Caso 546 del 01/08/2023
I contributi di terzo pilastro sono presi in considerazione nel calcolo del minimo vitale?
In una sentenza del 19 dicembre 2022 il Tribunale federale di Losanna ha stabilito quanto segue:
Per un lavoratore dipendente i contributi di terzo pilastro non devono essere presi in considerazione nel calcolo del minimo vitale; tuttavia, nella misura in cui le polizze assicurative sono utilizzate per accumulare risparmi, possono comunque essere prese in considerazione al momento della distribuzione dell’eccedenza.
Nota a cura dell'avv. Alberto F. Forni
Il marito, nato nel 1984, e la moglie, nata nel 1992, si sono sposati nel 2019. Dalla loro unione non sono nati figli. Il 15 gennaio 2021, la moglie ha chiesto al giudice di primo grado delle misure di protezione dell’unione coniugale. All'udienza del 10 marzo 2021, i coniugi hanno specificato di essersi separati di fatto dal 25 novembre 2020.
Con decisione di misure a protezione dell'unione coniugale del 16 giugno 2021, al marito è stato attribuito l’uso dell’abitazione coniugale e a favore della moglie è stato stabilito un determinato contributo di mantenimento mensile. In sede di appello è stato riformato il giudizio sull’ammontare del contributo alimentare muliebre. Il marito ha tuttavia ricorso contro la decisione cantonale al Tribunale federale.

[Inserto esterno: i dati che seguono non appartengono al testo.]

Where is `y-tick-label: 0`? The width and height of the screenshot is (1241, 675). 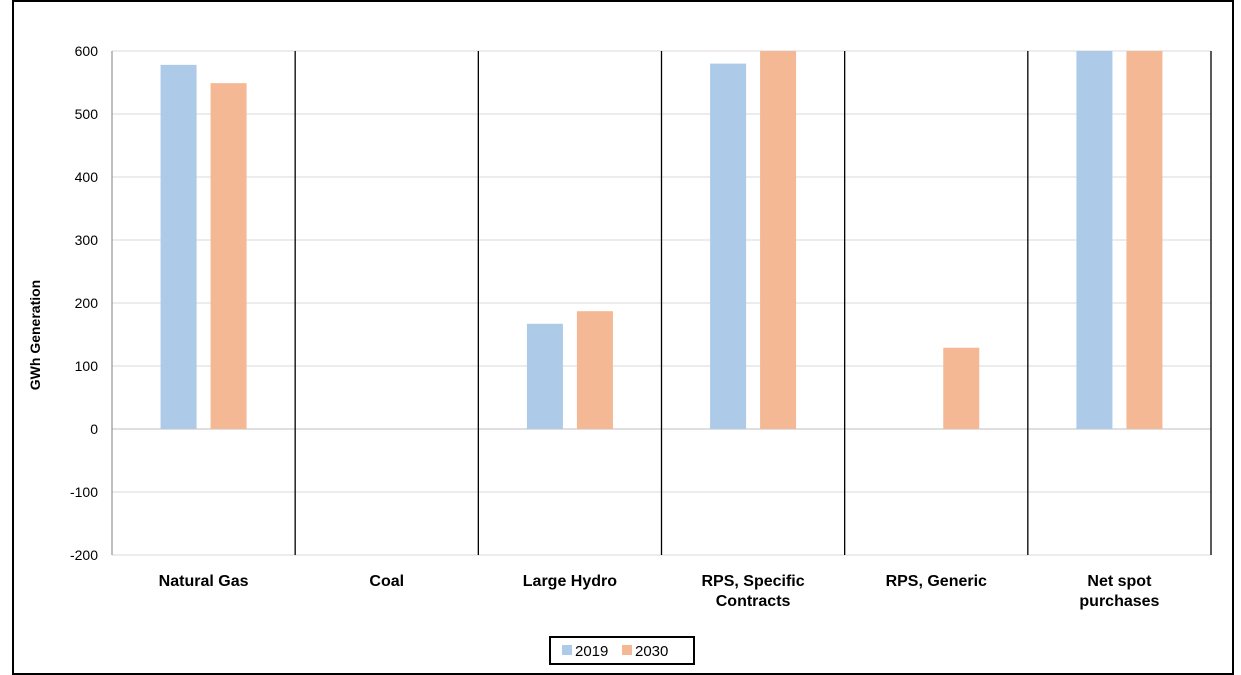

Tra le varie censure, il ricorrente ha criticato il tribunale cantonale per aver arbitrariamente ignorato la sua contestazione, secondo cui i contributi versati per il suo terzo pilastro dovevano essere dedotti dal proprio saldo disponibile (suo reddito meno suo fabbisogno).
Ai sensi della giurisprudenza, per un lavoratore dipendente i contributi di terzo pilastro non devono essere presi in considerazione nel calcolo del minimo vitale (sentenza TF 5A_608/2011 del 13 dicembre 2011, consid. 6.2.3). Nella misura in cui tali polizze assicurative sono utilizzate per accumulare risparmi, possono comunque essere prese in considerazione al momento della distribuzione dell'eccedenza (sentenza TF 5A_973/2021 dell'8 agosto 2022, consid. 4.2 e riferimento). Il principio della parità di trattamento dei coniugi in caso di separazione non deve portare ad un riparto dei beni attraverso la divisione della metà del loro reddito totale, che anticiperebbe la liquidazione del regime matrimoniale, poiché il tenore di vita goduto durante la vita comune costituisce il limite superiore del diritto agli alimenti (DTF 121 I 97 consid. 3b; DTF 118 II 376 consid. 20b; DTF 115 II 424 consid. 3, DTF 114 II 26 consid. 8). Se è accertato che i coniugi non hanno destinato l'intero reddito al mantenimento della famiglia durante la loro vita in comune, la parte di reddito utilizzata per costituire risparmi deve essere dedotta dal saldo disponibile (cfr. DTF 147 III 265, consid. 7.3; sentenza TF 5A_979/2021 del 2 agosto 2022, consid. 4.2.1; sentenza TF 5A_112/2020 del 28 marzo 2022, consid. 6.2).
Nel caso concreto il ricorrente non sostiene che, nonostante i costi aggiuntivi inerenti alla creazione di due economie domestiche separate, la divisione dell'intera eccedenza porterebbe la moglie a godere di un tenore di vita più elevato rispetto a quello goduto prima della separazione. Il Tribunale d’appello non ha affrontato la questione, ma il ricorrente non ha lamentato di avere subito un diniego formale di giustizia vietato dall'art. 29 Cost. Nella misura in cui è ammissibile, la censuraè stata considerata quindi infondata, per cui il ricorso del marito respinto.